Cynthia Blake Sanders is an experienced intellectual property and media lawyer with a practice spanning copyright, trademark, fair use, licensing, advertising, and technology transfer issues.  She represents publishers, advertisers, advertising agencies, filmmakers, record labels, producers, performing artists, visual artists, songwriters, authors, graphic designers, health care companies, colleges and universities, trade associations, and software developers.  A textile artist and graduate of the Maryland Institute College of Art, Cynthia is an active member of Baltimore’s arts community. She is a volunteer attorney and serves on the board of Maryland Lawyers for the Arts. She also serves on the boards of the Advertising Association of Baltimore (AAB), and the Black Cherry Puppet Theater, and serves as an adjunct faculty member at the University of Maryland, School of Law where she teaches Entertainment and Sports Law.  Cynthia is a member of the Maryland State Bar Association’s Intellectual Property and Entertainment and Sports Law Sections. She earned her B.F.A from MICA in 1985 and her J.D. from the University of Maryland School of Law in 1999. Cynthia lives in the Roland Park community of Baltimore with her husband, artist D.S. Bakker and children Anna and John. Cynthia enjoys running, yoga and gardening.

 

Rob Spillman

Rob Spillman is Editor and co-founder of Tin House, an eleven-year-old bi-coastal (Brooklyn, New York and Portland, Oregon) literary magazine, as well as the Executive Editor of Tin House Books and co-founder of the Tin House Writers Festival, now in its seventh year. He is also the editor of Gods and Soldiers: the Penguin Anthology of Contemporary African Writing, which was published in 2009.

   

 

Laura Wexler

Laura Wexler is the author of the nonfiction book, Fire in a Canebrake: The Last Mass Lynching in America (Scribner, 2003).
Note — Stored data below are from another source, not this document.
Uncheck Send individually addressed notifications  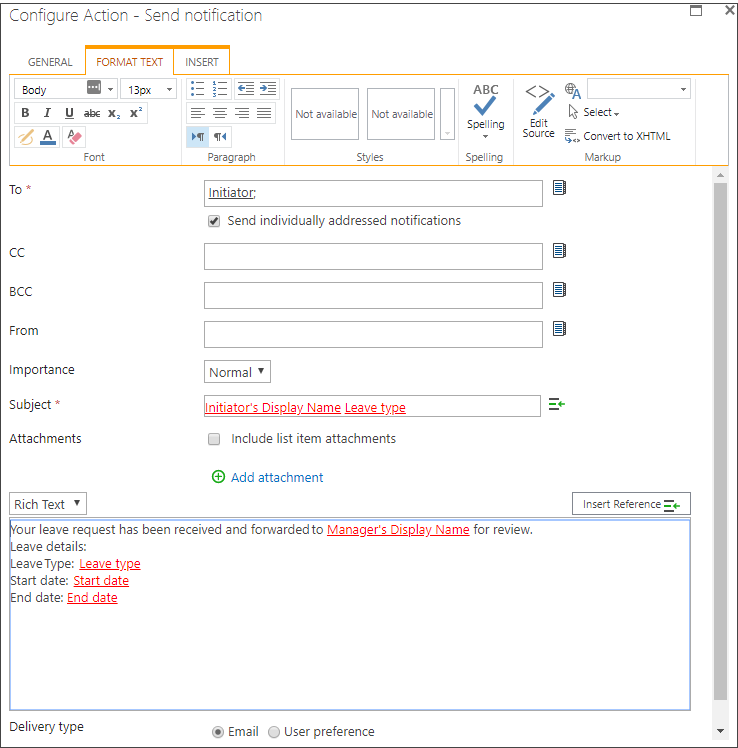(213, 221)

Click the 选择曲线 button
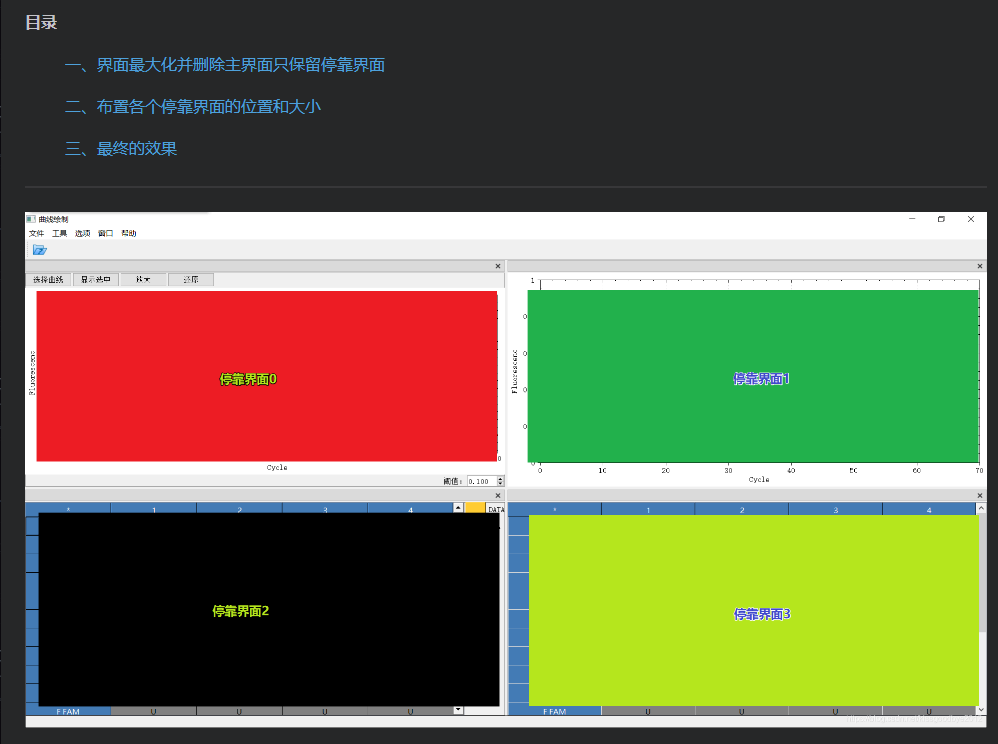click(48, 279)
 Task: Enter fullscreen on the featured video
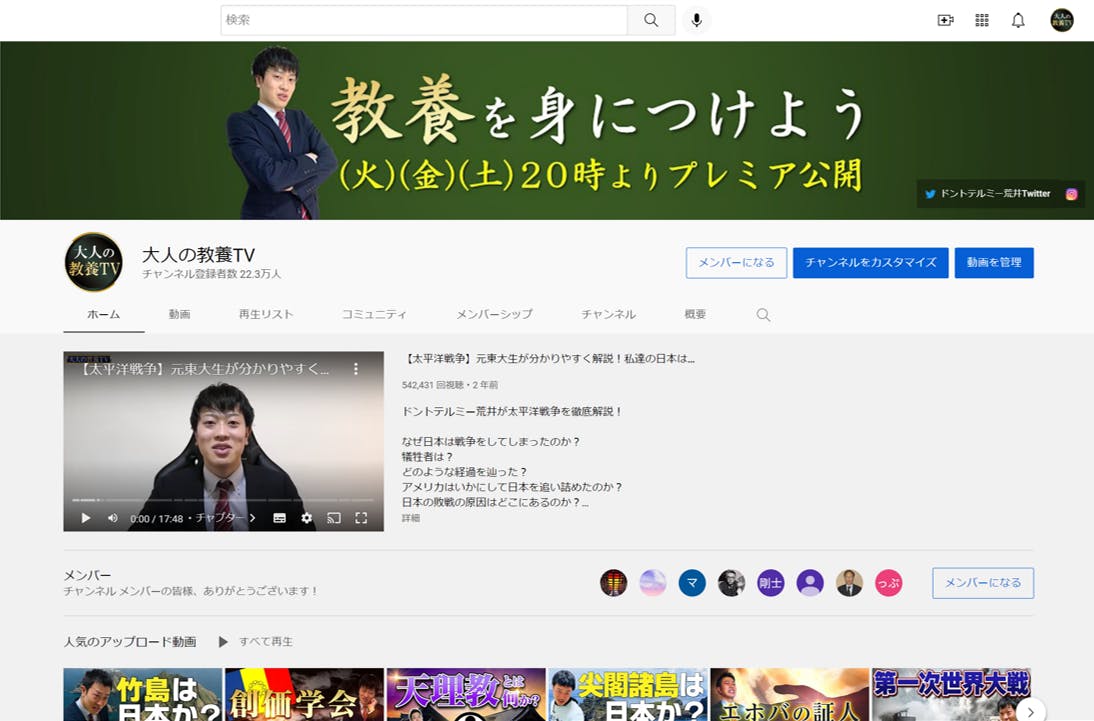pos(362,518)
She lives in Baltimore, where she is on the faculty of the Goucher College M.F.A. in Creative Nonfiction and teaches memoir and literary journalism courses at Hopkins and UMBC. She serves as Senior Editor of Baltimore Style Magazine and is co-founder and co-producer of The Stoop Storytelling Series. Her writing has appeared most recently in The Washington Post Magazine.

 

Marion Winik

Longtime NPR commentator Marion Winik (www.marionwinik.com)  is the author of The Glen Rock Book of the Dead, First Comes Love, The Lunch-box Chronicles, and five other books. She has a monthly advice column in Ladies Home Journal, she reviews  books for Newsday, and she teaches in the creative writing MFA program at the University of Baltimore. Her essays have been seen in Urbanite, The New York Times, The Los Angeles Times, Real Simple, Health, and many other publications; she has appeared on Oprah and The Today Show. She lives in the Evergreen neighborhood of Baltimore with her 10-year-old daughter Jane and their miniature dachshund, Beau.